#### 文章
应当理解,本公开的方法实施方式中记载的各个步骤可以按照不同的顺序执行,和/或并行执行。此外,方法实施方式可以包括附加的步骤和/或省略执行示出的步骤。本公开的范围在此方面不受限制。
本文使用的术语“包括”及其变形是开放性包括,即“包括但不限于”。术语“基于”是“至少部分地基于”。需要注意,本公开中提及的“第一”、“第二”等概念仅用于对不同的装置、模块或单元进行区分,并非用于限定这些装置、模块或单元所执行的功能的顺序或者相互依存关系。
可以理解的是,在使用本公开各实施例公开的技术方案之前,均应当依据相关法律法规通过恰当的方式对本公开所涉及个人信息的类型、使用范围、使用场景等告知用户并获得用户的授权。
例如,在响应于接收到用户的主动请求时,向用户发送提示信息,以明确地提示用户,其请求执行的操作将需要获取和使用到用户的个人信息。从而,使得用户可以根据提示信息来自主地选择是否向执行本公开技术方案的操作的电子设备、应用程序、服务器或存储介质等软件或硬件提供个人信息。
作为一种可选的但非限定性的实现方式,响应于接收到用户的主动请求,向用户发送提示信息的方式例如可以是弹窗的方式,弹窗中可以以文字的方式呈现提示信息。此外,弹窗中还可以承载供用户选择“同意”或者“不同意”向电子设备提供个人信息的选择控件。
########
* _任务列表_:
1/ 请根据文章回答下列问题，每题一行，用(a)、(b)、(c)标注。
(a) 文章中术语“基于”指的是什么？
(b) 文章说“第一”、“第二”等概念仅用于什么？
(c) 按文章所述，向用户发送提示信息的方式例如可以是什么方式？
2/ 请原样复述数据条目中从第一行起、到包含“coord(598,292)”的那一行为止的部分，首尾两行都包括在内。
#### 数据条目
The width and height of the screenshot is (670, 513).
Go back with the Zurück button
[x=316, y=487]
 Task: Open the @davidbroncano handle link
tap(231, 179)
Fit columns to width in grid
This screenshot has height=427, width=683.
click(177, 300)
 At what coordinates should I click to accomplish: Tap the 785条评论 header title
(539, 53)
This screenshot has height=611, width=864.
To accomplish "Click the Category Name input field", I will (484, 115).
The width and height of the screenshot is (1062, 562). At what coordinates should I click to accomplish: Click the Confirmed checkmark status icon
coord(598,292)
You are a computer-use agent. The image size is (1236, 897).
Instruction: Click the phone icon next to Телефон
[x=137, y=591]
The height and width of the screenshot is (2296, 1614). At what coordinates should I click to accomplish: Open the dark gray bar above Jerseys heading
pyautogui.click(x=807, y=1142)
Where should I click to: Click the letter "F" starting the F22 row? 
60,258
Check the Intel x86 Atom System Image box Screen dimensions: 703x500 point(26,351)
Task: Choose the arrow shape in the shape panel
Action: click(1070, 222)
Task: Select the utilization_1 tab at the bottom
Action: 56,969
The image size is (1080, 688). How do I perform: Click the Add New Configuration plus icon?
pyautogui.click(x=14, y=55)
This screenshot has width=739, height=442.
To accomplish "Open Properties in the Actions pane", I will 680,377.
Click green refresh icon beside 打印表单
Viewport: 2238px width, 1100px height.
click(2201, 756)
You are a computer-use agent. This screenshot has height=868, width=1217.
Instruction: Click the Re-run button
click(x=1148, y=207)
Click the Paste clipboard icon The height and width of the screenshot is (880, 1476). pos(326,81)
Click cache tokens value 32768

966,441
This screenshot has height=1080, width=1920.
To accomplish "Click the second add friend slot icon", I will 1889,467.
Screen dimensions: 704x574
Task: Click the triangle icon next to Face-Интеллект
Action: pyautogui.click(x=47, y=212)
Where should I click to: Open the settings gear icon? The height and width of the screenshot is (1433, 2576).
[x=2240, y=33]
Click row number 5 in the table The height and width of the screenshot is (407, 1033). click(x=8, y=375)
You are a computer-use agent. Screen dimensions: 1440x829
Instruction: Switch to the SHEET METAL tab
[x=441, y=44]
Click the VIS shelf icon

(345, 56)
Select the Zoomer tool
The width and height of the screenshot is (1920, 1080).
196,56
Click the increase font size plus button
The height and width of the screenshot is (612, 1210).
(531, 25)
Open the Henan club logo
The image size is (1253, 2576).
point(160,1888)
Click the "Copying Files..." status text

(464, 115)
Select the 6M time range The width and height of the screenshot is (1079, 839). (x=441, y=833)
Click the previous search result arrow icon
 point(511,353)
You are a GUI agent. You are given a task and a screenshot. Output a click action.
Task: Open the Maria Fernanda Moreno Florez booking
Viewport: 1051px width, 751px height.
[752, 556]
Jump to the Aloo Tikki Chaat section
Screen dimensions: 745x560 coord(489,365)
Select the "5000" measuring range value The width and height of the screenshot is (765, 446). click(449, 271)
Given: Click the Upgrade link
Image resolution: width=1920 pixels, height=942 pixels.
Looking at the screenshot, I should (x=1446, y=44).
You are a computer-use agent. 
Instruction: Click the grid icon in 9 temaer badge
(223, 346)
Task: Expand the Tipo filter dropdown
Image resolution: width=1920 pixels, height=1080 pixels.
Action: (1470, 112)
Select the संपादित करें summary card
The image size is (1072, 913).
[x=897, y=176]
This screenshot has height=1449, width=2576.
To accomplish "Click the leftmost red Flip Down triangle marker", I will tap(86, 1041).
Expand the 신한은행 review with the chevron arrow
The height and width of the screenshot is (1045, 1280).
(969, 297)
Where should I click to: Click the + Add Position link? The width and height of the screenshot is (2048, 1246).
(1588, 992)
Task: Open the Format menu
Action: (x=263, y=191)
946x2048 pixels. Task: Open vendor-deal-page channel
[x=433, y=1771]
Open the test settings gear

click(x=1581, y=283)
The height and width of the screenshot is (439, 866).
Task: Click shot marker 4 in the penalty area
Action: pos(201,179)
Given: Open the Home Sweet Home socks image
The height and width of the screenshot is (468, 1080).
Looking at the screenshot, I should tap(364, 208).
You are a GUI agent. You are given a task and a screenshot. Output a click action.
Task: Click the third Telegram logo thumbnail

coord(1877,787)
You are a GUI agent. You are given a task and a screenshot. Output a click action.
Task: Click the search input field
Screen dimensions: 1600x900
########
* _参考答案_:
1/
(a) 指“至少部分地基于”。
(b) 仅用于对不同的装置、模块或单元进行区分。
(c) 可以是弹窗的方式。

2/
The width and height of the screenshot is (670, 513).
Go back with the Zurück button
[x=316, y=487]
 Task: Open the @davidbroncano handle link
tap(231, 179)
Fit columns to width in grid
This screenshot has height=427, width=683.
click(177, 300)
 At what coordinates should I click to accomplish: Tap the 785条评论 header title
(539, 53)
This screenshot has height=611, width=864.
To accomplish "Click the Category Name input field", I will (484, 115).
The width and height of the screenshot is (1062, 562). At what coordinates should I click to accomplish: Click the Confirmed checkmark status icon
coord(598,292)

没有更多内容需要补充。